I think I got a virus/trojan that tried to replace Distribute.net client!

[MWink]

Today when I rebooted my computer, I found that it want to connect to the Internet as soon as it started. I also noticed that my Distributed.net client would not work at all. I would click on it and nothing would happen. I thought it was trying to connect but I found it was a C:\Windows\System\WININIT.EXE. That program looks a LOT like a trojan. After renaming it in DOS, Distributed.net is working again. Also, there is a WININIT.LOG which talks about cracking something. Anyone else seen anything like this??? Where could it have come from?

 

[Fandu]

My first guess is that you have your main hard drive shared as "C" and full access granted correct? And you also have File sparing enabled over your modem/nic. Yes, there was an announcement last week about a trojan exactly like this.

 

[Viztech]

I would try a virus scan of that drive, and see if it identifies it.
It sounds familiar though....

viz

 

[Dale]

MWink Bovine has the info on how to remove it.

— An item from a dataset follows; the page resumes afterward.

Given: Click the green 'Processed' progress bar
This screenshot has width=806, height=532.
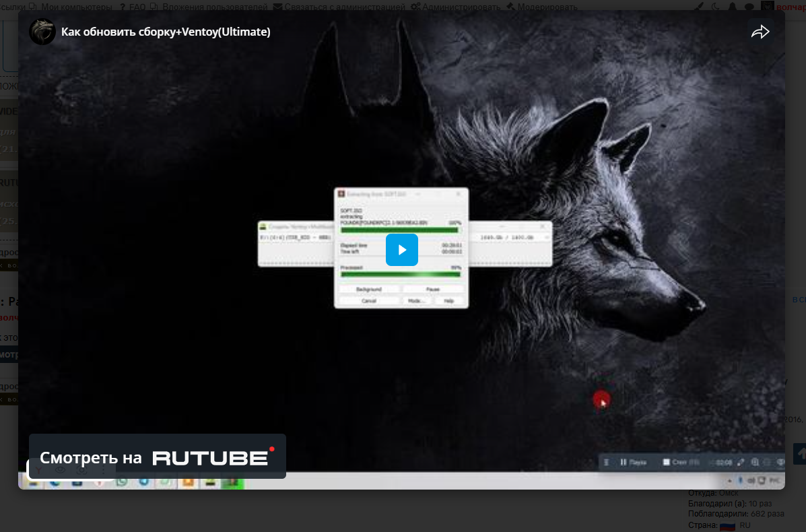Looking at the screenshot, I should pyautogui.click(x=401, y=274).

it is 'harmless' ; ) just cracks for someone else

..Dale

 

[dkappos]

Can you post the first few lines of the wininit.log file here?

 

[DanC]

<< My first guess is that you have your main hard drive shared as &quot;C&quot; and full access granted correct? And you also have File sparing enabled over your modem/nic. Yes, there was an announcement last week about a trojan exactly like this. >>



You mean I'm not supposed to have it set up that way???? - psych - just kidding.

 

[Viztech]

Yes, the reason YOUR dnetc.exe wasn't running, is that his was already running ...as a service.

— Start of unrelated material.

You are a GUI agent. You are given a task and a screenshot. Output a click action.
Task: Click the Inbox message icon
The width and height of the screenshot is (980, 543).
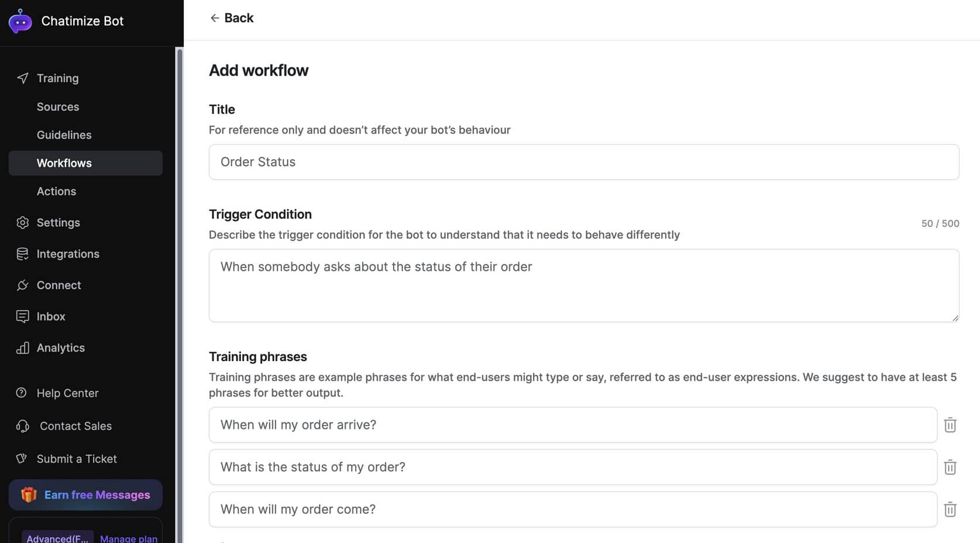coord(23,317)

Yes, I'd love to see that log file as well.

viz

 

[Wik]

The trojan they are tallking about is msinit.exe not wininit.exe

wininit.exe is the dos file windows executes to put up the splash

Intializing Windows.........

Completed updating files, continuing to load Windows...

Don't worry about it.

 

[LeBlatt]

it is 'harmless' ; ) just cracks for someone else

You call that harmless Dale ?? :Q

 

[Hydra]

<< I would try a virus scan of that drive, and see if it identifies it. >>


The problem with most trojans is that they do not behave like a virus (don't infect .exe files) but spread actively. Most virusscanners use a mix of signature and heuristic scanning. Trojans that do not have their signature in the scanner db will probably not be detected.

 

[Batti]

You can scan for free over the web at Trend Micro Housecall

 

[MWalkden]

I have something afoot in my system too!:| My home herd puts out 3500 a day and for yesterday I only got about 2500. The day before I got less. Today it appears back to normal (which is strange but good!).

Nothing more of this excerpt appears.